▶ **指示と条件**: 以下の『海炭市叙景』と地方の衰退を語った文章を、最後の文の後から書き継ぐこと。

▶ **抜粋文**:
僕はつい最近までこの作家のことを知らなかったが、

最近というかここ数年、再評価されてるらしい。

『海炭市叙景』はその佐藤の、

遺著となった連作短編集だ。


人口30万ほどの、海に囲まれた架空の地方都市「海炭市」。

炭鉱と造船で成り立っていたこの町も、

しかし、「石炭から石油へ」という国のエネルギー政策の転換と、

折からの不況による造船業の不振から徐々に衰退していく。

地方の疲弊と閉塞感、

そして、そこに住む人々の絶望と内的葛藤を

的確に描き出していたと思う。


「海炭市」と似たような地方都市は、

恐らく現在、日本のどこに行ってもあるんじゃないだろうか。

地方が徐々に切り捨てられていったこの10年余り、

僕の地元も、同じように衰退の一途を辿っているように見える。

東京や名古屋、大阪などの大都市では、

「アベノミクス」とやらの効果か随分と羽振りが良いようだが、

地方はいまだ「出口さえ見えない」といったところが

大半じゃないかと思う。


中央ではまもなく東京都知事選がある。

東京は一個の自治体であると同時に、

こうした日本というシステムの最上段に君臨するところでもある。

▶ **提供記録**:
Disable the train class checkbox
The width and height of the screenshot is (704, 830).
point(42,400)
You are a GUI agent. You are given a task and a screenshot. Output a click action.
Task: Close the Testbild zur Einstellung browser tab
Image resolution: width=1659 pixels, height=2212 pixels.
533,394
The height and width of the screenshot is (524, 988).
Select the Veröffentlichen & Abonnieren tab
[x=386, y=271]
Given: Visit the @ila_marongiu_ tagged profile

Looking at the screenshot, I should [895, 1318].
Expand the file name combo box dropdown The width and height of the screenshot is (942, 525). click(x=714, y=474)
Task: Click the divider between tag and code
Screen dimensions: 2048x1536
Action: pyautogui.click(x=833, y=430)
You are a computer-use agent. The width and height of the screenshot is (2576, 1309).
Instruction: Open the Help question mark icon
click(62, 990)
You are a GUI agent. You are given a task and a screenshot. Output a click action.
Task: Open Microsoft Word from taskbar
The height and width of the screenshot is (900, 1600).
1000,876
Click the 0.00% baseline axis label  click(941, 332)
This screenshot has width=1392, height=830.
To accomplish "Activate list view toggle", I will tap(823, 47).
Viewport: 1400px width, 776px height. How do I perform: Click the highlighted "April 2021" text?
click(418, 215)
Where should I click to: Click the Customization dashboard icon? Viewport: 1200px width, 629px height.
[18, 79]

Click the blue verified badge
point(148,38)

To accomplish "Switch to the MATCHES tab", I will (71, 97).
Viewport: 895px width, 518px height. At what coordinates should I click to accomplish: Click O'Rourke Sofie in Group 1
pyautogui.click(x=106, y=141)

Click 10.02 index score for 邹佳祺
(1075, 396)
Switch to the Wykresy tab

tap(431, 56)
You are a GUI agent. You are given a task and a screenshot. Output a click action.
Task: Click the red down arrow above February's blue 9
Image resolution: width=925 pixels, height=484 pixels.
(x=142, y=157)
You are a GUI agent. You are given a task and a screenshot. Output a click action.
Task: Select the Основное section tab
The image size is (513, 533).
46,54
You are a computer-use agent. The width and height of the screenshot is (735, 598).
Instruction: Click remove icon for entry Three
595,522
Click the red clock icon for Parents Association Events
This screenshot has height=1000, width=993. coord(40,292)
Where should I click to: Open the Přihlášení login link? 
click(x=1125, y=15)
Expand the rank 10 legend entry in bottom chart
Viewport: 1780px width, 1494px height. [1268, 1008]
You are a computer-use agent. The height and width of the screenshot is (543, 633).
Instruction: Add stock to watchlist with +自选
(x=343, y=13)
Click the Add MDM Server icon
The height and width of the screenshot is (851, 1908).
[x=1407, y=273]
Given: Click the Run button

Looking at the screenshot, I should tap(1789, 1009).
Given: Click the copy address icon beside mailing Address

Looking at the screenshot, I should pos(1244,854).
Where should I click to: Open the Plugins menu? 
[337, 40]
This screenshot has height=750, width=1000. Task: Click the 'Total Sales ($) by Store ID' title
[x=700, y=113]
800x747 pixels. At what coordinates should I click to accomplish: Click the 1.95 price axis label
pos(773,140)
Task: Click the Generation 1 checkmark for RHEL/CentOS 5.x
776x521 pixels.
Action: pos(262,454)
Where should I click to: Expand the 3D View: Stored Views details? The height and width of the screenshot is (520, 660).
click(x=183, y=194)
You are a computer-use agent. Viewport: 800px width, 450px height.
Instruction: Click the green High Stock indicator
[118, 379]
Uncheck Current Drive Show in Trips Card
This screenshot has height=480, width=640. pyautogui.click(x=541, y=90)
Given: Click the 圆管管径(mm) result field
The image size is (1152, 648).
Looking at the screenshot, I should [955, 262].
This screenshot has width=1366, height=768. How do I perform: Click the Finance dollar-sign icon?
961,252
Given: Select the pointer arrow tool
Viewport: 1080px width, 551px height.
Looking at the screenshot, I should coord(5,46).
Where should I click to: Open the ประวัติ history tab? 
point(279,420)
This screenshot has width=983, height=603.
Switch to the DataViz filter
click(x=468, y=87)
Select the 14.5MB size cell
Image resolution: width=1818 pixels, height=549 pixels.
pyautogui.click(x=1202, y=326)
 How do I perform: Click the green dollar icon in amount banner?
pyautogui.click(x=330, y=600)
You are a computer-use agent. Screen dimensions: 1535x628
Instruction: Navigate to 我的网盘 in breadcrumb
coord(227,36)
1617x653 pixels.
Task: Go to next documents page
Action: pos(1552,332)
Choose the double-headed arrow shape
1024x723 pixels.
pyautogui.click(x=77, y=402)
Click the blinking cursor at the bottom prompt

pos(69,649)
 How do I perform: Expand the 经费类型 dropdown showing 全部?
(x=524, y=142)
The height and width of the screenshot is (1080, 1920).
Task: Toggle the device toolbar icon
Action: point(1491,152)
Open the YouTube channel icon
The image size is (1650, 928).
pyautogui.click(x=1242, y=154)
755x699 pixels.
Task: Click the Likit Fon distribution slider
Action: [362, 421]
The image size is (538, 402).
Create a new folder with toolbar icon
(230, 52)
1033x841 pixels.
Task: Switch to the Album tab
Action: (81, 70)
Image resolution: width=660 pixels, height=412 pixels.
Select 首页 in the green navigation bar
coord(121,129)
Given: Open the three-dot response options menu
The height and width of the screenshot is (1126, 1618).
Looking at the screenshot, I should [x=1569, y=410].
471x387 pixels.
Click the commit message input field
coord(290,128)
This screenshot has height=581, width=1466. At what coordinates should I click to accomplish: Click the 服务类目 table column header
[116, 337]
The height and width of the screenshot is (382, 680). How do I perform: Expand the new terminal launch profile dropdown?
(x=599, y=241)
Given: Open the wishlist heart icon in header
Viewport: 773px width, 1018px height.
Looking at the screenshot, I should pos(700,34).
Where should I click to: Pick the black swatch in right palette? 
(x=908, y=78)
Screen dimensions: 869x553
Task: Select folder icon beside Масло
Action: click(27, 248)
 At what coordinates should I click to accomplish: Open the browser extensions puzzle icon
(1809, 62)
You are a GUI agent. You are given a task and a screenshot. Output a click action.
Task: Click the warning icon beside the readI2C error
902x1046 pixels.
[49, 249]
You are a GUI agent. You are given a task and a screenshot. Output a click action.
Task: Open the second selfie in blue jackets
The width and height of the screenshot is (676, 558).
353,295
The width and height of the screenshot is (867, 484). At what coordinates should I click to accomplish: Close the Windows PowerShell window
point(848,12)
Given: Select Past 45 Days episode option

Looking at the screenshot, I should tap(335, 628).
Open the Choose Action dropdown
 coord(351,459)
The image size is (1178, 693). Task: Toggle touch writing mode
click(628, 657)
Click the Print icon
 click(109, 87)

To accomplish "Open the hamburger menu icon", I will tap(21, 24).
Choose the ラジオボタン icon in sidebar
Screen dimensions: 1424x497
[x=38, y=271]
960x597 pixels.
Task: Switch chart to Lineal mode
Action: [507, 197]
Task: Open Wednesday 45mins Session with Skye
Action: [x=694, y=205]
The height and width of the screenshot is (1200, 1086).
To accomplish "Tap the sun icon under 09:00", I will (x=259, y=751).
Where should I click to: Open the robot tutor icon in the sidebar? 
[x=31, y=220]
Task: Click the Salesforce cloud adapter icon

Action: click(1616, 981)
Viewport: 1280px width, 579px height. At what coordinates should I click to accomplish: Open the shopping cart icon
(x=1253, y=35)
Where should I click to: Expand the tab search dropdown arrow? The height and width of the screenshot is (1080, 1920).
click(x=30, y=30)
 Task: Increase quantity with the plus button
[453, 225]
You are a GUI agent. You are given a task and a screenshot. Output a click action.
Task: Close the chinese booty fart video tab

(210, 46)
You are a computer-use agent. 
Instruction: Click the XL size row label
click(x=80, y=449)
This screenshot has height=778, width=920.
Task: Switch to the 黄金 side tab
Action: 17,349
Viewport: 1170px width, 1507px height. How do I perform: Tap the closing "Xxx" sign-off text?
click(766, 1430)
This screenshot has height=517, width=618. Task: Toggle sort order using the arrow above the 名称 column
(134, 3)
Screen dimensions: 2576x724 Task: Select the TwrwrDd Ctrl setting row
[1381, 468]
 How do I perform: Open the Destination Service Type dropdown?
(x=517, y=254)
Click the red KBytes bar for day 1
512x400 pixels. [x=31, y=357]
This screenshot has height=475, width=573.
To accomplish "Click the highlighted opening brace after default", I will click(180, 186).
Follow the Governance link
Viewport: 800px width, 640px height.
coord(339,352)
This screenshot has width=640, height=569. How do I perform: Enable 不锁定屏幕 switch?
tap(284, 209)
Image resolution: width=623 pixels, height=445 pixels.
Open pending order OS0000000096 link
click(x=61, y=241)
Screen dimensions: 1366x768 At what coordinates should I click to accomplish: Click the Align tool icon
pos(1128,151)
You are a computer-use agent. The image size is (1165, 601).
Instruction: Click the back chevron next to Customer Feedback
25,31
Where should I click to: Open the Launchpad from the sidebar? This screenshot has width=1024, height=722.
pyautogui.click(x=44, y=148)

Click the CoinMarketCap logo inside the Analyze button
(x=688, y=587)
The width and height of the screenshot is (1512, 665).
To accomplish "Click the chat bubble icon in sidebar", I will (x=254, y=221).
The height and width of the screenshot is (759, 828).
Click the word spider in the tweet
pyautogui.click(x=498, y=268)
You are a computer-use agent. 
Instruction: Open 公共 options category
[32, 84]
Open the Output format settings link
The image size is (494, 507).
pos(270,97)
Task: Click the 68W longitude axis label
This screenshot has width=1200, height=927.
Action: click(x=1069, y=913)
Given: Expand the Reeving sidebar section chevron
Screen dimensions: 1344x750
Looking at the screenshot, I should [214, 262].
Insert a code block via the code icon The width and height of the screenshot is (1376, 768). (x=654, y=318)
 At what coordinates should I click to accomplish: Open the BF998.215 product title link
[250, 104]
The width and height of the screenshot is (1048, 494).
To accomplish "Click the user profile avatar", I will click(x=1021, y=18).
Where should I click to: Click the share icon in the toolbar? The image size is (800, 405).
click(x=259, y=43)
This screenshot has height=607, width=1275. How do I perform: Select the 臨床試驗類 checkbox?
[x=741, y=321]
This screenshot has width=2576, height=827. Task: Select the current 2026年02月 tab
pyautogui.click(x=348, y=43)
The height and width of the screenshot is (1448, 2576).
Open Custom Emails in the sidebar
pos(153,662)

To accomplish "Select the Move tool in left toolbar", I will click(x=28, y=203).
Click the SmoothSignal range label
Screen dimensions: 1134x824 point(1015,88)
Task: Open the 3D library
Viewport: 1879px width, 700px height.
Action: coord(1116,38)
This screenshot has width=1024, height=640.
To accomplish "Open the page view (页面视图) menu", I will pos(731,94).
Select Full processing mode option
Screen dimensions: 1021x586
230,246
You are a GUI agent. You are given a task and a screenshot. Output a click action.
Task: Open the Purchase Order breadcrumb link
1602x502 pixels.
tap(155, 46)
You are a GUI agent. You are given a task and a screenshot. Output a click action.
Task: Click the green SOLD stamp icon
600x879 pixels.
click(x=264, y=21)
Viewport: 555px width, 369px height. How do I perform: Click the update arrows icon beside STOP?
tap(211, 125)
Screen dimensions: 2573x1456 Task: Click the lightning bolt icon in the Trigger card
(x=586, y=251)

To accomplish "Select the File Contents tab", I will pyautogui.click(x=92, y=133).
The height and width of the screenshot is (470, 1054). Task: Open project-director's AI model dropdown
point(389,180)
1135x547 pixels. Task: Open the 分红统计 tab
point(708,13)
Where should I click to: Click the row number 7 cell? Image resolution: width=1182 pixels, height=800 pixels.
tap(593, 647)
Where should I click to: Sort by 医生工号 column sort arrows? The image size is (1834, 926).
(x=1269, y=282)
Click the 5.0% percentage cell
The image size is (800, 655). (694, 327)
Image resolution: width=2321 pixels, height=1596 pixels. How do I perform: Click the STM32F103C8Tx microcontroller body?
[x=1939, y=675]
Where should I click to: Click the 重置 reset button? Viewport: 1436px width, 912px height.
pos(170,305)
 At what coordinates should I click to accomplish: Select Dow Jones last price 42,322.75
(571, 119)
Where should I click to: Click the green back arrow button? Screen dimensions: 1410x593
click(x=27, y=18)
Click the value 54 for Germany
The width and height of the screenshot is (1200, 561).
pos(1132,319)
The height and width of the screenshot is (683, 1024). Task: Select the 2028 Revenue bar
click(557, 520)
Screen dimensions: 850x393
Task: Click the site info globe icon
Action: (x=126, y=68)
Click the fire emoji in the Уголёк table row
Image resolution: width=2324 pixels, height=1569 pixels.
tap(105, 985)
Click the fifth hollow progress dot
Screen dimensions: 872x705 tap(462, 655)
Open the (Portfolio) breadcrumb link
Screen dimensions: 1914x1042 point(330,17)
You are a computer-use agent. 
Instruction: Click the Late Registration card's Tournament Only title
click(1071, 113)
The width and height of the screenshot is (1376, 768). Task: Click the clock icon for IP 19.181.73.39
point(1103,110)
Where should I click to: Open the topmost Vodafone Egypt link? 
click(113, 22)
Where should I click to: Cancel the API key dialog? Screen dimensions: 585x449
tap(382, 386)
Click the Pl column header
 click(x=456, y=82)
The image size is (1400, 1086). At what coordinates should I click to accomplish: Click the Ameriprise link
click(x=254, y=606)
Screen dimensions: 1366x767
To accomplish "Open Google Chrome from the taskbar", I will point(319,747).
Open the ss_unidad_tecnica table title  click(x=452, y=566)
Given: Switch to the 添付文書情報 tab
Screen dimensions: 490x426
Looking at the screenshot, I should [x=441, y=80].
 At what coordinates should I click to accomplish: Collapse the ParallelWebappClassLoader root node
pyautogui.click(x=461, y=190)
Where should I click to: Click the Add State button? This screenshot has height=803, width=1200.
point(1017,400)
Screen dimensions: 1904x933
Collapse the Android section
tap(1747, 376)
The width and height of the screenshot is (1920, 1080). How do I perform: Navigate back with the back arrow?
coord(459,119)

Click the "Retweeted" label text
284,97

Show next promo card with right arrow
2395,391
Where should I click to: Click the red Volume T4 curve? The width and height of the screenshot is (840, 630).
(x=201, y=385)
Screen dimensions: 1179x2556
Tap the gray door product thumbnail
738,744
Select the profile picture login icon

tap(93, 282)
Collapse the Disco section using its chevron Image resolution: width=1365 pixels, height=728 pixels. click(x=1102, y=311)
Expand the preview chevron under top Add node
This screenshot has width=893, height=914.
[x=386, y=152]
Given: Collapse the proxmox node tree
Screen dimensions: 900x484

▶ **解答文**:
その象徴が、原発を巡る電力問題だろう。

また先日は新聞の記事で、

「都外施設」という問題があることも知った。


朝日新聞より

http://digital.asahi.com/scrapbook/detail.html?aid=DA3S10959260&clipping_flag=0&limit=20&page=1&page_s=1&sort=regtime.desc


都民でもない僕が、

誰を支持するとか軽軽に言うことは差し控えたいが、

東京の選択に左右されかねない地方で生活する者の一人として、

都民の方々にはぜひ、こうした問題について真剣に考え、

投票に行って自分の意志を表明してほしいと願うばかりである。